This report focuses on the rising potential for the newest and most promising of cancer treatments: cancer immunotherapy. Cancer immunotherapy was once just a dream in the minds of physicians, clinicians and patients, but only recently (2010s era) has it actually been within reasonable reach. Cancer Immunotherapy: immune checkpoint inhibitors, cancer vaccines, and adoptive T-cell therapies covers three principle therapies that have been in the works for cancer patients.
One principle therapy that has been on the rise is checkpoint inhibitors. Checkpoint inhibitors are a class of monoclonal antibodies that inhibit pathways responsible for blocking the response of T-cells to antigens. Not only have results from clinical trials of these therapeutics been promising, but treatments have already been approved both in the U.S. and Europe for metastatic melanoma. There are several agents and targets covered in this section, including the September 5, 2014 approval of Merck's PD-1 inhibitor: pembrolizumab (Keytruda), as well as the future outlook of potential combination checkpoint inhibitor therapies.

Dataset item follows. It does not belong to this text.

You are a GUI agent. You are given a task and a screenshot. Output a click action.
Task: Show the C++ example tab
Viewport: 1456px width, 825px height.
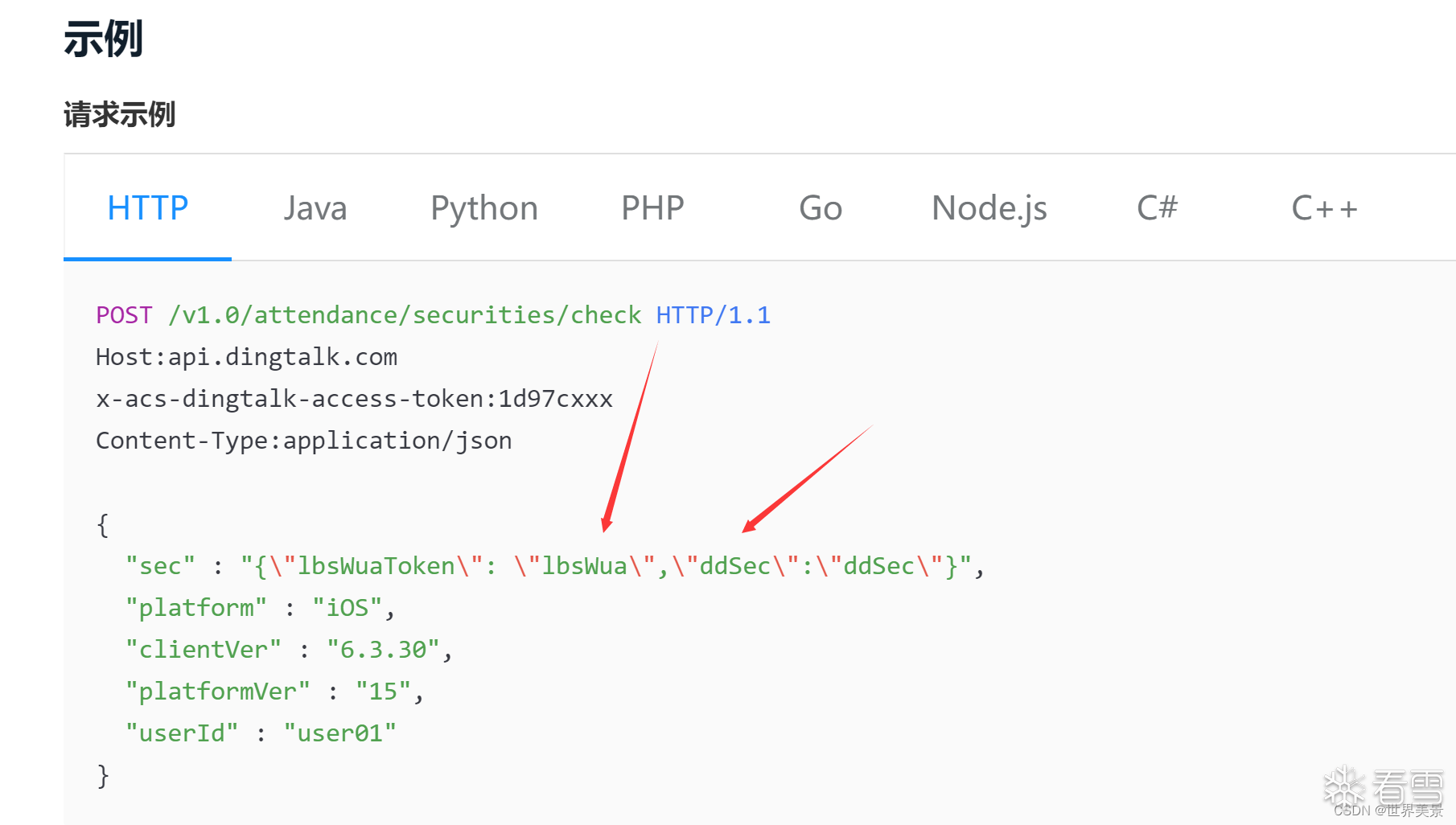pos(1324,208)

Another principle therapy under investigation are anticancer vaccines. This is another major strategy surfacing in cancer therapeutics and, unlike traditional vaccines which are given to prevent illness (i.e. smallpox, measles, and pertussis), these vaccines are given to patients who already have cancer and are designed to elicit an antitumor response to even the most aggressive of cancers. Though this is a theoretically good approach to combat cancer, there have been an unfortunate number of clinical failures and the industry has gained only one U.S. approved anticancer vaccine. Combination therapies are also a possible route these vaccines will take in the future.
Finally, the last therapy addressed in this report is adoptive cellular immunotherapy. Adoptive cellular immunotherapy is when syngeneic activated T-cells are infused in patients to attack their cancers. There are a few types of cellular immunotherapies including: tumor infiltrating lymphocyte (TIL) therapy, genetically engineered T cells bearing chimeric antigen receptors (CARs), and recombinant TCR technology. Improving these therapies is the goal over the next few years and researchers have been working heavily to commercialize these products and technologies.

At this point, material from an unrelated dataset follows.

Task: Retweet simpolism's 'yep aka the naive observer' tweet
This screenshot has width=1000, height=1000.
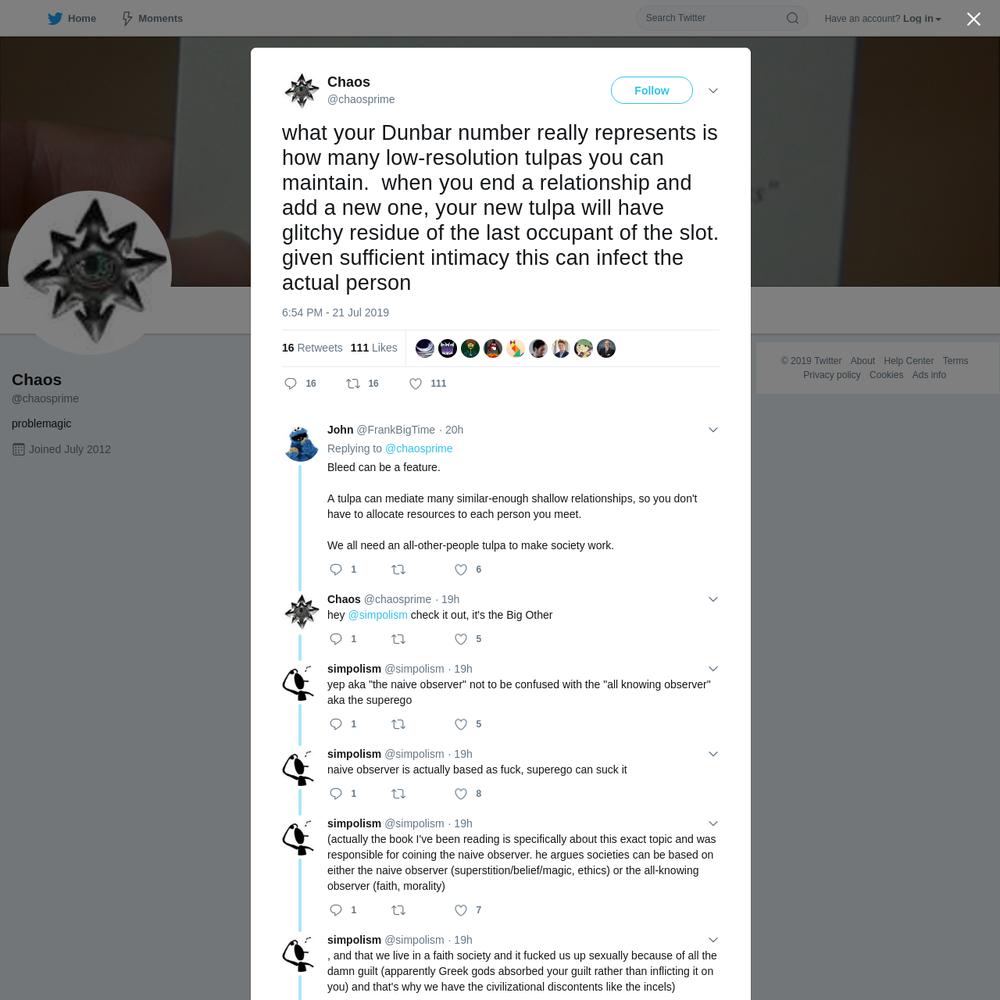Action: pyautogui.click(x=398, y=724)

The report is further coupled with an in-depth introduction and history as well as with data for market outlook. Also featured in this report are exclusive interviews with three high-end professors, researchers and CEOs:
• Adil Daud, MD, Clinical Professor, Department of Medicine (Hematology/Oncology), University of California at San Francisco (UCSF); Director, Melanoma Clinical Research, UCSF Helen Diller Family Comprehensive Cancer Center.
• Matthew Lehman, Chief Executive Officer, Prima BioMed (a therapeutic cancer vaccine company with headquarters in Sydney, Australia).

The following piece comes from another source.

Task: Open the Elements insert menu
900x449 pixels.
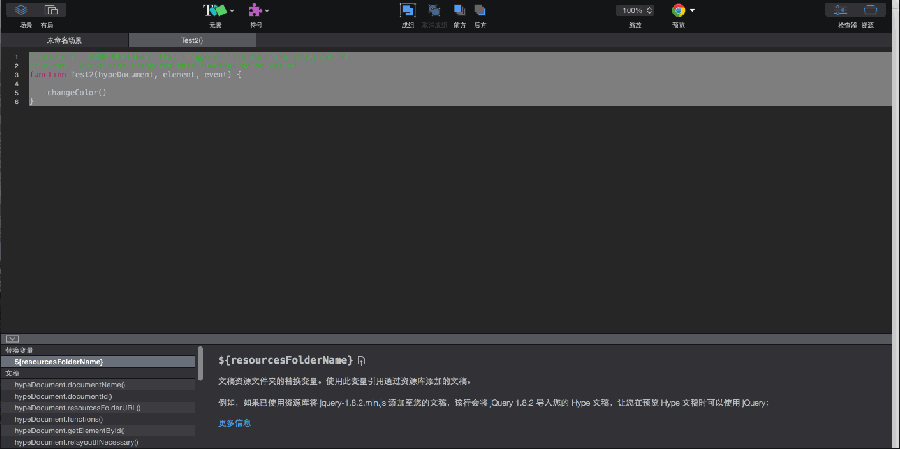Action: coord(216,10)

• Marcela Maus, MD, PhD, the Director of Translational Medicine and Early Clinical Development, Translational Research Program, Abramson Cancer Center, University of Pennsylvania in Philadelphia.
Furthermore, Insight Pharma Reports also conducted and analyzed survey data representing a population sample from the R&D industry. This survey depicts market outlook, and portrays industry opinions and perspectives.